Secondo Ricci, negli ultimi anni l’aumento dei prezzi non è stato accompagnato da una crescita degli stipendi, determinando una perdita significativa del potere d’acquisto per lavoratori e famiglie.

Un altro nodo centrale riguarda il Piano Nazionale di Ripresa e Resilienza. 

Ricci ha sottolineato come, senza le risorse del PNRR, l’Italia sarebbe oggi in recessione, criticando l’assenza di una strategia nella legge di bilancio per chiedere una proroga dei tempi di realizzazione degli interventi. 

Una posizione che, a suo avviso, contrasta con quanto sta avvenendo in sede europea, dove si lavora proprio per un allungamento delle scadenze. 

In questo contesto, l’europarlamentare ha puntato il dito contro il Commissario Fitto e il Governo, accusati di opporsi a qualsiasi proposta di proroga.

Ricci ha poi evidenziato le criticità sul fronte della sanità pubblica, ricordando come la spesa sanitaria si attesti intorno al 6% del PIL, una soglia ritenuta insufficiente per garantire la tenuta del sistema pubblico e per sostenere adeguate politiche economiche e sociali.

Nel suo intervento, l’europarlamentare ha definito l’attuale manovra «la più inutile e litigiosa della storia repubblicana», parlando di un Ministro dell’Economia di fatto commissariato durante la trattativa e di un iter parlamentare segnato da tensioni senza precedenti, culminate nel maxi emendamento finale.
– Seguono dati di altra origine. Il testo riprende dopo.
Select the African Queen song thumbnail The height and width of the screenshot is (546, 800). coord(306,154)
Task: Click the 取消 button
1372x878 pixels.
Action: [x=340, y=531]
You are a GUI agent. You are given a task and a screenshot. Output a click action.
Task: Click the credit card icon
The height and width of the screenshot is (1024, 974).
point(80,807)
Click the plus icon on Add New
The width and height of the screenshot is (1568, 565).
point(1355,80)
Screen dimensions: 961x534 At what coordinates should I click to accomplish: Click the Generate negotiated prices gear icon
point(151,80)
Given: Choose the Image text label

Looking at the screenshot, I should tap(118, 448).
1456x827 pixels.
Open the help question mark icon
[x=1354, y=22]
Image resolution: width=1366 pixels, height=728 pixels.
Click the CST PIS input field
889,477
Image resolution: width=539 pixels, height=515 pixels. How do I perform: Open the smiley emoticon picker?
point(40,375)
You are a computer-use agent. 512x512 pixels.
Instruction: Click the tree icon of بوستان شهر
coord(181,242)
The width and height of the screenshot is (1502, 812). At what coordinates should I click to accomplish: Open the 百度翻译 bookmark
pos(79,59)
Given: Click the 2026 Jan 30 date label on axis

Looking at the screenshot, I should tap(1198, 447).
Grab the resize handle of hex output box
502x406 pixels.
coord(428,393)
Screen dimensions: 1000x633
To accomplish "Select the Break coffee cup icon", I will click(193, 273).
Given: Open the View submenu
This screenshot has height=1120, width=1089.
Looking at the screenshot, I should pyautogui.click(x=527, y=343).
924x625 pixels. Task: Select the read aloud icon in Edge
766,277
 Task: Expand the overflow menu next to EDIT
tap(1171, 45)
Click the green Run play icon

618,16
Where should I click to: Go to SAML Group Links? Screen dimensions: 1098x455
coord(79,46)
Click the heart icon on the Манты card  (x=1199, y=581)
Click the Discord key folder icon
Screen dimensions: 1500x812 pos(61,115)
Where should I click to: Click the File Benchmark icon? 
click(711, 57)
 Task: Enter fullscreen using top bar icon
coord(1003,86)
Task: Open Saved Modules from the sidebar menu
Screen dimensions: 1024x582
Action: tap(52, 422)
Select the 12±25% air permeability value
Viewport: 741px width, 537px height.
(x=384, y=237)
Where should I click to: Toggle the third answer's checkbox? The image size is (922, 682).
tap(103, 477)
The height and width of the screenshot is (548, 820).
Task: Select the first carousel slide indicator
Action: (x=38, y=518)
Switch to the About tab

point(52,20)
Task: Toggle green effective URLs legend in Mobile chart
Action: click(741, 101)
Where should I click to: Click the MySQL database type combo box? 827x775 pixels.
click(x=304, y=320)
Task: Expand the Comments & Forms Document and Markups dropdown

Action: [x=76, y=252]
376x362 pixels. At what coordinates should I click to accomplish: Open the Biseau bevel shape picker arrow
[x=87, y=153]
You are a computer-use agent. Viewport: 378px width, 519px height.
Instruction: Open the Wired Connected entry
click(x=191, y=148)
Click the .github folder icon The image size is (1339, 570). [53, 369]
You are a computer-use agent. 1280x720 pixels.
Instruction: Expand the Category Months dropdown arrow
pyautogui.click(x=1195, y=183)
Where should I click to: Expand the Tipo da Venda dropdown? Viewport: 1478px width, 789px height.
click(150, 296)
Ricci ha infine ribadito quali sarebbero state, a suo giudizio, le priorità mancate: una politica economica europea più incisiva, maggiori investimenti in sanità e istruzione pubblica e misure rivolte ai giovani, come la detassazione per favorire il rientro di chi lavora all’estero. 

Critica anche la scelta di limitarsi a un aumento di pochi euro per le pensioni minime, definito «più una mancanza di rispetto che un vero sostegno».